In questa mia sommaria esposizione, Sirk è stato privilegiato proprio in quanto maestro di remake, dato che è forse stato il regista che ha fatto di questa categoria estetica il vessillo di battaglia della propria poetica di regista.
Diversamente da Sirk (ma si potrebbe citare anche Don Siegel come autore di interessanti recuperi di soggetti e sceneggiature del passato - come Agguato nei Carabi del 1958, brillante replica di Acque del Sud (To Have and To Have Not di Howard Hawks del 1944) che si è rivelato in questo modo autore di film che "ripetevano" altri film ma con un taglio assolutamente personale, che cosa succede oggi di fronte ai numerosi remake che Hollywood propone spesso in mancanza di meglio?

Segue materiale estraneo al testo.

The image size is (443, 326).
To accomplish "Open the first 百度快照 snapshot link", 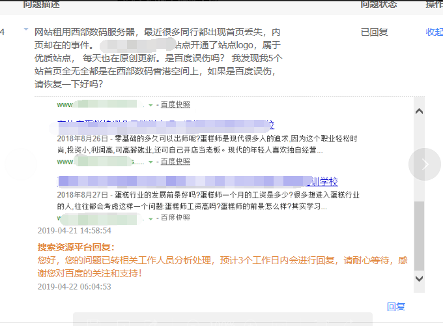I will coord(175,105).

Riservandomi di tornare sull'argomento in una prossima puntata, va detto che la differenza maggiore tra film del passato e loro "rifacimento" contemporaneo è sicuramente legato alla loro diversità di realizzazione tecnologica.

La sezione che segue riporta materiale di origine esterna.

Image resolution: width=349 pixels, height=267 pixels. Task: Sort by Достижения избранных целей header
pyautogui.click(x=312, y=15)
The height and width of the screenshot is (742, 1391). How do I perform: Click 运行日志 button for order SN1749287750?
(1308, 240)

Il remake della postmodernità ha come propria giustificazione non la storia che racconta ma la dimensione tecnologica che gli corrisponde. Storie già girate molte altre volte vengono riproposte alla luce delle possibilità visive presenti nella tecnologia digitale. Il tutto della visione del digitale allarga il campo del visibile limitato dalla pellicola tradizionale e permette di mostrare ciò che prima non si poteva. Ma se si limiterà a questo (a mostrare la realtà della potenza della tecnologia) il digitale non comporterà nessun salto di qualità estetica così come aveva promesso.
Rigirare con l'ausilio del digitale The Time Machine (come hanno fatto assai male Simon Wells e Gore Verbinski nel 2001) o Rollerball (replicato con esiti assai dubbi dal pur valido John McTiernan) o rifare La caduta dell'Impero Romano di Anthony Mann con il diverso titolo de Il Gladiatore (come ha fatto Ridley Scott nel 2000) serve a rilanciare le possibilità estetiche dello strumento cinematografico o sono soltanto l'ennesimo trionfo della macchina del cinema come "fabbrica dei sogni " e strumento per realizzare enormi guadagni?

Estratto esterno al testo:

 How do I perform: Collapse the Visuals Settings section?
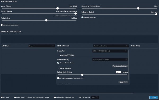click(x=59, y=55)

Se il remake viene incontro alle esigenze di un pubblico che si ritrova in quello che ha visto (in realtà perché lo aveva già veduto in un'altra occasione), è anche vero che la sua realizzazione ha una funzione effettiva solo se innova il codice linguistico del cinema (e non ne ripropone - come sta accadendo piattamente ora - stilemi e pratiche con il solo ausilio di una tecnologia che, per quanto nuova, riempie lo schermo soltanto di se stessa).
Il remake o sarà un film diverso dall'originale o ne sarà una copia che si rivelerà inutile (anche ai fini del maggior guadagno al botteghino).